Assiste-se assim à “ascensão e queda da rainha depressiva”. O conflito interno – central para a psicanálise – perde a importância e é transferida para os conflitos com a realidade externa. Supostamente a depressão viria de fora, de problemas neuroendócrinos cerebrais ou de pressões econômicas ou socioculturais, isentando o sujeito de qualquer participação pessoal em sua condição depressiva. As terapias cognitivas comportamentais ensinam técnicas para controlar o pensamento. Se, no século XIX, a moralidade pública e econômica exigia contenção, restrição e poupança, o neoliberalismo ordena consumir, gozar e gastar, determinação que o deprimido não acata, deixando-o isolado socialmente. Aos poucos, a depressão perde sua posição de “rainha” e fica relativamente normalizada, representando a forma mais frequente e socialmente tolerada do sofrimento psíquico, da mesma forma como a neurose antes ocupava esse mesmo lugar. É interessante notar que a potência dos antidepressivos parece decrescer à medida em que as patentes caducam e os preços caem, o que evidenciaria a mão da indústria farmacêutica.

Apoiando-se na diferença estabelecida por Walter Benjamin entre vivência (Erlebnis) e experiência (Erfahrung), Dunker adota um estilo mais ensaístico em “Depressão em tempos de felicidade compulsória”, discorrendo de forma crítica e divertida sobre algumas das formas muito familiares de depressões compartilhadas no dia a dia, a começar por aquela desencadeada pela quarentena imposta pela covid.
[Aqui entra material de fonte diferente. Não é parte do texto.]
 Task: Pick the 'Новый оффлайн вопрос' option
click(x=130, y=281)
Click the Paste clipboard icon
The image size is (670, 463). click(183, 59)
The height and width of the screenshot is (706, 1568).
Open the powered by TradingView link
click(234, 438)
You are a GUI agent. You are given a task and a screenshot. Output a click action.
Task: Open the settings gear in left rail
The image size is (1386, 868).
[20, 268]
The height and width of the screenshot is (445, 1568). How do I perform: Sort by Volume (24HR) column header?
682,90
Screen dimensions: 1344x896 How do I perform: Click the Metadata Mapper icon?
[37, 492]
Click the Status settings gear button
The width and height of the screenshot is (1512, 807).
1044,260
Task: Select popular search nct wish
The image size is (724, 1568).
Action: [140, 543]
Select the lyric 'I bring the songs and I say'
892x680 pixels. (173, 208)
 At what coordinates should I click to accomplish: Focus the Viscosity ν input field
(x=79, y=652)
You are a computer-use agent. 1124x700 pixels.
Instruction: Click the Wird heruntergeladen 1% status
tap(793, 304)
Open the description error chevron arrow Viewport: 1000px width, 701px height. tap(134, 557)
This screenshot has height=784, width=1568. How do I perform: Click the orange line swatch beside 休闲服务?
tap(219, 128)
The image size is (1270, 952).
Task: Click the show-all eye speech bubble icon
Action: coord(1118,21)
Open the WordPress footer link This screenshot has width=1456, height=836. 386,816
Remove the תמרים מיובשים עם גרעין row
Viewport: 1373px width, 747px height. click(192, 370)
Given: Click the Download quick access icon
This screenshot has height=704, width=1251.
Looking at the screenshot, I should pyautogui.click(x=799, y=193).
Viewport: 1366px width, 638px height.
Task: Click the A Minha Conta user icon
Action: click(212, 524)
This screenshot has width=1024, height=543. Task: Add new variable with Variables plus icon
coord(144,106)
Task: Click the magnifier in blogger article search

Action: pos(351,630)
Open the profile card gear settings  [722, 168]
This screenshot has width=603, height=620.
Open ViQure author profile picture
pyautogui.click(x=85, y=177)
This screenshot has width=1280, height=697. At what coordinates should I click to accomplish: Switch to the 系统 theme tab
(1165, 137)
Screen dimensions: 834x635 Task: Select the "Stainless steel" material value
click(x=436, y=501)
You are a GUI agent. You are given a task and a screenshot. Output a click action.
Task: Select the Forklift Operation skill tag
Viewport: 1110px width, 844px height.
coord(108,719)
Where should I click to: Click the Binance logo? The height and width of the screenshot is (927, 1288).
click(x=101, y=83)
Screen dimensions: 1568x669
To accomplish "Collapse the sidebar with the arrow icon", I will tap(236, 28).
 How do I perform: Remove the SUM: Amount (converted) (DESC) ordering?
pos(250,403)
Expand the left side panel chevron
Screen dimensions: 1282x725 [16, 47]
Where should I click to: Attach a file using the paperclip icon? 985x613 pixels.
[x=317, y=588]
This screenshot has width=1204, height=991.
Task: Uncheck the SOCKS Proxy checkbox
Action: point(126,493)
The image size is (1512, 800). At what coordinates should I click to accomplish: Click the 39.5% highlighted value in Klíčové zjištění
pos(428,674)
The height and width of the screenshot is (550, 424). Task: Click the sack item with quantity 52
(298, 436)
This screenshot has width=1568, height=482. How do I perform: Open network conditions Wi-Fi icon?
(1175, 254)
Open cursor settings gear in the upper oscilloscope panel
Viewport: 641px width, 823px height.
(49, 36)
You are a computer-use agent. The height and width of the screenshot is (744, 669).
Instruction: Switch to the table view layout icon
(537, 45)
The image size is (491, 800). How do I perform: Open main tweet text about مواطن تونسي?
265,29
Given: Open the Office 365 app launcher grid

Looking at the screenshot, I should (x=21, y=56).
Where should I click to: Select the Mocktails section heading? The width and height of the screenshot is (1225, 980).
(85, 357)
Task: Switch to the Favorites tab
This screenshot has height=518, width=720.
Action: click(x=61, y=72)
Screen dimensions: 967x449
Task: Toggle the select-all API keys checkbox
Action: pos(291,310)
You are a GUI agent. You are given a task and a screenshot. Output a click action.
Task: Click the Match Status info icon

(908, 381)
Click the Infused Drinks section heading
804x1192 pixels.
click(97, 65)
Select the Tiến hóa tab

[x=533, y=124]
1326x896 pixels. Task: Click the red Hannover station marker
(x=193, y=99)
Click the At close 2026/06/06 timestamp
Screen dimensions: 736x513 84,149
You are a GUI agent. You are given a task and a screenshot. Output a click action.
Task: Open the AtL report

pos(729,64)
Aborda então a “depressão do fim ano” (parente da “mania da sexta-feira”, da “angústia do domingo” e da “melancolia da segunda”) e a “depressão política”.

O leitor se beneficiará com a vasta gama de informações sobre aspectos históricos, médicos, psiquiátricos, psicanalíticos e socioculturais da depressão. Dunker também mostra as dificuldades no estabelecimento do diagnóstico das doenças mentais, que mal se adequam ao conceito de doença física em medicina, dado que lhes faltam marcadores biológicos e a aferição dos sintomas depende dos relatos dos pacientes, da observação subjetiva de suas funções psíquicas ou de seus comportamentos objetivos. As tentativas de deixar mais objetivas as descrições diagnósticas em psiquiatria tiveram relativo sucesso, o que não impediu que a última versão (a quinta) do DSM – Manual de Diagnóstico e Estatístico de Transtornos Mentais, feito pela Associação Americana de Psiquiatria e usado globalmente – tenha recebido unânimes críticas e censuras pela criação excessiva de novos transtornos, dando um caráter patológico a circunstâncias normais próprias da vida.